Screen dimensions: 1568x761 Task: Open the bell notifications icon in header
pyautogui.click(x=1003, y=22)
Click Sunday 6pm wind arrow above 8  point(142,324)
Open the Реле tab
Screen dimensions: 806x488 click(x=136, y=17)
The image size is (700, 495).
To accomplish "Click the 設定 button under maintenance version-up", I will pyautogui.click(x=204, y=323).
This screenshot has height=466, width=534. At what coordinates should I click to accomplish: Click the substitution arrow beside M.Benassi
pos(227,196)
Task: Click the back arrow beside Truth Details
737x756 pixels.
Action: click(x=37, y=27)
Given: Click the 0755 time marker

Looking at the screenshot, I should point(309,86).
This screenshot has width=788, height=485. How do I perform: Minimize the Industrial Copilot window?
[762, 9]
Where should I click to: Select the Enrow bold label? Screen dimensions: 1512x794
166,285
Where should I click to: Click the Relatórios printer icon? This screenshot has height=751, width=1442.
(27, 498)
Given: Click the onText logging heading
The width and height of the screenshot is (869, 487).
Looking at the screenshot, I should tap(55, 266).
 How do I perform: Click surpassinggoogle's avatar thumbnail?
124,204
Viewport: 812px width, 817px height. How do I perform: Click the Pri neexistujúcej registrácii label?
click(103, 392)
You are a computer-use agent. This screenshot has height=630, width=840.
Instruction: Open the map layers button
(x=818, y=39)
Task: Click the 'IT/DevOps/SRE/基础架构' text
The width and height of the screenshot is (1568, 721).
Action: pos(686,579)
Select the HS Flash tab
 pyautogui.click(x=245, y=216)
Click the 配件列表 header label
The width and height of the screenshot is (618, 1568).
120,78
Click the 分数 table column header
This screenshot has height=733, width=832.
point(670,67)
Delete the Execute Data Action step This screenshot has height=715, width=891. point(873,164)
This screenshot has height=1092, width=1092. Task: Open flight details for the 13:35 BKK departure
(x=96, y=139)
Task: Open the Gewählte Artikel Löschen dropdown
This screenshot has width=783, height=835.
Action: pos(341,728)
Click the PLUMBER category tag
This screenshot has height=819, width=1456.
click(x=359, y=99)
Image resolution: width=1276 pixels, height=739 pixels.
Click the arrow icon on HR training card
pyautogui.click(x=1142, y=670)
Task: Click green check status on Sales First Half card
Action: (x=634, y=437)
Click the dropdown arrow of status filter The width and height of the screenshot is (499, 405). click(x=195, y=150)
=====
Problem description: Reproduce all of the material above without alteration.

Result of this exercise:
Screen dimensions: 1568x761 Task: Open the bell notifications icon in header
pyautogui.click(x=1003, y=22)
Click Sunday 6pm wind arrow above 8  point(142,324)
Open the Реле tab
Screen dimensions: 806x488 click(x=136, y=17)
The image size is (700, 495).
To accomplish "Click the 設定 button under maintenance version-up", I will pyautogui.click(x=204, y=323).
This screenshot has height=466, width=534. At what coordinates should I click to accomplish: Click the substitution arrow beside M.Benassi
pos(227,196)
Task: Click the back arrow beside Truth Details
737x756 pixels.
Action: click(x=37, y=27)
Given: Click the 0755 time marker

Looking at the screenshot, I should point(309,86).
This screenshot has width=788, height=485. How do I perform: Minimize the Industrial Copilot window?
[762, 9]
Where should I click to: Select the Enrow bold label? Screen dimensions: 1512x794
166,285
Where should I click to: Click the Relatórios printer icon? This screenshot has height=751, width=1442.
(27, 498)
Given: Click the onText logging heading
The width and height of the screenshot is (869, 487).
Looking at the screenshot, I should tap(55, 266).
 How do I perform: Click surpassinggoogle's avatar thumbnail?
124,204
Viewport: 812px width, 817px height. How do I perform: Click the Pri neexistujúcej registrácii label?
click(103, 392)
You are a computer-use agent. This screenshot has height=630, width=840.
Instruction: Open the map layers button
(x=818, y=39)
Task: Click the 'IT/DevOps/SRE/基础架构' text
The width and height of the screenshot is (1568, 721).
Action: pos(686,579)
Select the HS Flash tab
 pyautogui.click(x=245, y=216)
Click the 配件列表 header label
The width and height of the screenshot is (618, 1568).
120,78
Click the 分数 table column header
This screenshot has height=733, width=832.
point(670,67)
Delete the Execute Data Action step This screenshot has height=715, width=891. point(873,164)
This screenshot has height=1092, width=1092. Task: Open flight details for the 13:35 BKK departure
(x=96, y=139)
Task: Open the Gewählte Artikel Löschen dropdown
This screenshot has width=783, height=835.
Action: pos(341,728)
Click the PLUMBER category tag
This screenshot has height=819, width=1456.
click(x=359, y=99)
Image resolution: width=1276 pixels, height=739 pixels.
Click the arrow icon on HR training card
pyautogui.click(x=1142, y=670)
Task: Click green check status on Sales First Half card
Action: (x=634, y=437)
Click the dropdown arrow of status filter The width and height of the screenshot is (499, 405). click(x=195, y=150)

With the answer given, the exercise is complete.